### DATA SHOWN
========

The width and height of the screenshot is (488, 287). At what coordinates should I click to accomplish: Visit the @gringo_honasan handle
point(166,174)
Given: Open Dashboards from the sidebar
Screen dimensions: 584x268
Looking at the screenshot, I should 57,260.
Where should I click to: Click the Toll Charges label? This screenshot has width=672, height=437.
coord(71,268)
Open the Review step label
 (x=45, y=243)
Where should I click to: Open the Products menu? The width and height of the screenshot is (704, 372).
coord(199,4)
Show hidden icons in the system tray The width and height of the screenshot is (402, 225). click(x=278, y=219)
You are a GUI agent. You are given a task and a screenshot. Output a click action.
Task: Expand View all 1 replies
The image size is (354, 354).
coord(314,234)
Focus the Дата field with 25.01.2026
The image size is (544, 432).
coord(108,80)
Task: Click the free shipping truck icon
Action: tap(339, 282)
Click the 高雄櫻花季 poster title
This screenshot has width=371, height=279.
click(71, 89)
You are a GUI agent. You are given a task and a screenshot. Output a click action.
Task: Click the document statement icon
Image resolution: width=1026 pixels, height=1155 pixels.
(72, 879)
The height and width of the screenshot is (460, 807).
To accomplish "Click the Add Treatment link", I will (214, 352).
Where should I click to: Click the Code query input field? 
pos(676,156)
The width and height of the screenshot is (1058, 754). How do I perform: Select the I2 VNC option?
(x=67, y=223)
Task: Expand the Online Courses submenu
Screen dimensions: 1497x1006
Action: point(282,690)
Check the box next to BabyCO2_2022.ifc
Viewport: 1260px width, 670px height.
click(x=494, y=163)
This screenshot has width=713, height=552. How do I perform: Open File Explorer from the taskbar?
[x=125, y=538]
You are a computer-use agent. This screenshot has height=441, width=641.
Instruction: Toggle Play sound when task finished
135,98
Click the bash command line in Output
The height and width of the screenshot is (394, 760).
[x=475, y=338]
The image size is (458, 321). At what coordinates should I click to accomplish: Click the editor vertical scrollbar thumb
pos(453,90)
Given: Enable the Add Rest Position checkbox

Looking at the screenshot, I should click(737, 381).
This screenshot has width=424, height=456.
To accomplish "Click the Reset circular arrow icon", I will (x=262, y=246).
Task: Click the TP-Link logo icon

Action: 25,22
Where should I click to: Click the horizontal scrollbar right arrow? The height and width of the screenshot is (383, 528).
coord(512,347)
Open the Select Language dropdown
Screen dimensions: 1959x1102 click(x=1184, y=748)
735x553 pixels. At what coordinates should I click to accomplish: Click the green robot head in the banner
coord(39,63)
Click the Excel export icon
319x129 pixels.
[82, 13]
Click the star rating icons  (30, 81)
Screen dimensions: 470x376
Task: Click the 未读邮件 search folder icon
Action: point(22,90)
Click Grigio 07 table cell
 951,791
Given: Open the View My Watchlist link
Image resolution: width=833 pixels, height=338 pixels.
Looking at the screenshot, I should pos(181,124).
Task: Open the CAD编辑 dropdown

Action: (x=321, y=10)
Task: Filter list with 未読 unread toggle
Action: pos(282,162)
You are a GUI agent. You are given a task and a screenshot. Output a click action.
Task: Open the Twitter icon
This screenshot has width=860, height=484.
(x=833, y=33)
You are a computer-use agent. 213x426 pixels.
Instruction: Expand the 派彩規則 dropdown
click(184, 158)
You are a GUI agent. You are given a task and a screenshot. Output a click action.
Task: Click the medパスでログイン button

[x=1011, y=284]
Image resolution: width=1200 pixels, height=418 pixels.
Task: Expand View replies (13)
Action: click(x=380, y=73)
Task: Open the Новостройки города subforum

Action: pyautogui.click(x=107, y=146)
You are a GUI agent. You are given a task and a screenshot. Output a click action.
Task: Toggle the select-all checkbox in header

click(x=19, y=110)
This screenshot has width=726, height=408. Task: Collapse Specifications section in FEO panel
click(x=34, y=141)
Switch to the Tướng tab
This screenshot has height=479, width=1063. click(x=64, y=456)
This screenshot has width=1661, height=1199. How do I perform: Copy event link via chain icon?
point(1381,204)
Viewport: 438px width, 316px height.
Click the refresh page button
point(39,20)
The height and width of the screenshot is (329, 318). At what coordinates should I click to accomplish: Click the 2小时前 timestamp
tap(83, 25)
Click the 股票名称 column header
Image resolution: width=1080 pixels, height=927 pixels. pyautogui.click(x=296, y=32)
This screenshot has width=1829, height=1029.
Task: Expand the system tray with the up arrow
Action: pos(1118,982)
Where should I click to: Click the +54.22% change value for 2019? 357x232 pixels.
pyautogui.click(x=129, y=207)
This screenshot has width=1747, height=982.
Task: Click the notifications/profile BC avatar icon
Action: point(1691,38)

========

### WHAT THIS TASK INVOLVES
Return every one of the lines above without changing any character.

### REPLY
The width and height of the screenshot is (488, 287). At what coordinates should I click to accomplish: Visit the @gringo_honasan handle
point(166,174)
Given: Open Dashboards from the sidebar
Screen dimensions: 584x268
Looking at the screenshot, I should 57,260.
Where should I click to: Click the Toll Charges label? This screenshot has width=672, height=437.
coord(71,268)
Open the Review step label
 (x=45, y=243)
Where should I click to: Open the Products menu? The width and height of the screenshot is (704, 372).
coord(199,4)
Show hidden icons in the system tray The width and height of the screenshot is (402, 225). click(x=278, y=219)
You are a GUI agent. You are given a task and a screenshot. Output a click action.
Task: Expand View all 1 replies
The image size is (354, 354).
coord(314,234)
Focus the Дата field with 25.01.2026
The image size is (544, 432).
coord(108,80)
Task: Click the free shipping truck icon
Action: tap(339, 282)
Click the 高雄櫻花季 poster title
This screenshot has width=371, height=279.
click(71, 89)
You are a GUI agent. You are given a task and a screenshot. Output a click action.
Task: Click the document statement icon
Image resolution: width=1026 pixels, height=1155 pixels.
(72, 879)
The height and width of the screenshot is (460, 807).
To accomplish "Click the Add Treatment link", I will (214, 352).
Where should I click to: Click the Code query input field? 
pos(676,156)
The width and height of the screenshot is (1058, 754). How do I perform: Select the I2 VNC option?
(x=67, y=223)
Task: Expand the Online Courses submenu
Screen dimensions: 1497x1006
Action: point(282,690)
Check the box next to BabyCO2_2022.ifc
Viewport: 1260px width, 670px height.
click(x=494, y=163)
This screenshot has width=713, height=552. How do I perform: Open File Explorer from the taskbar?
[x=125, y=538]
You are a computer-use agent. This screenshot has height=441, width=641.
Instruction: Toggle Play sound when task finished
135,98
Click the bash command line in Output
The height and width of the screenshot is (394, 760).
[x=475, y=338]
The image size is (458, 321). At what coordinates should I click to accomplish: Click the editor vertical scrollbar thumb
pos(453,90)
Given: Enable the Add Rest Position checkbox

Looking at the screenshot, I should click(737, 381).
This screenshot has width=424, height=456.
To accomplish "Click the Reset circular arrow icon", I will (x=262, y=246).
Task: Click the TP-Link logo icon

Action: 25,22
Where should I click to: Click the horizontal scrollbar right arrow? The height and width of the screenshot is (383, 528).
coord(512,347)
Open the Select Language dropdown
Screen dimensions: 1959x1102 click(x=1184, y=748)
735x553 pixels. At what coordinates should I click to accomplish: Click the green robot head in the banner
coord(39,63)
Click the Excel export icon
319x129 pixels.
[82, 13]
Click the star rating icons  (30, 81)
Screen dimensions: 470x376
Task: Click the 未读邮件 search folder icon
Action: point(22,90)
Click Grigio 07 table cell
 951,791
Given: Open the View My Watchlist link
Image resolution: width=833 pixels, height=338 pixels.
Looking at the screenshot, I should pos(181,124).
Task: Open the CAD编辑 dropdown

Action: (x=321, y=10)
Task: Filter list with 未読 unread toggle
Action: pos(282,162)
You are a GUI agent. You are given a task and a screenshot. Output a click action.
Task: Open the Twitter icon
This screenshot has width=860, height=484.
(x=833, y=33)
You are a computer-use agent. 213x426 pixels.
Instruction: Expand the 派彩規則 dropdown
click(184, 158)
You are a GUI agent. You are given a task and a screenshot. Output a click action.
Task: Click the medパスでログイン button

[x=1011, y=284]
Image resolution: width=1200 pixels, height=418 pixels.
Task: Expand View replies (13)
Action: click(x=380, y=73)
Task: Open the Новостройки города subforum

Action: pyautogui.click(x=107, y=146)
You are a GUI agent. You are given a task and a screenshot. Output a click action.
Task: Toggle the select-all checkbox in header

click(x=19, y=110)
This screenshot has width=726, height=408. Task: Collapse Specifications section in FEO panel
click(x=34, y=141)
Switch to the Tướng tab
This screenshot has height=479, width=1063. click(x=64, y=456)
This screenshot has width=1661, height=1199. How do I perform: Copy event link via chain icon?
point(1381,204)
Viewport: 438px width, 316px height.
Click the refresh page button
point(39,20)
The height and width of the screenshot is (329, 318). At what coordinates should I click to accomplish: Click the 2小时前 timestamp
tap(83, 25)
Click the 股票名称 column header
Image resolution: width=1080 pixels, height=927 pixels. pyautogui.click(x=296, y=32)
This screenshot has width=1829, height=1029.
Task: Expand the system tray with the up arrow
Action: pos(1118,982)
Where should I click to: Click the +54.22% change value for 2019? 357x232 pixels.
pyautogui.click(x=129, y=207)
This screenshot has width=1747, height=982.
Task: Click the notifications/profile BC avatar icon
Action: point(1691,38)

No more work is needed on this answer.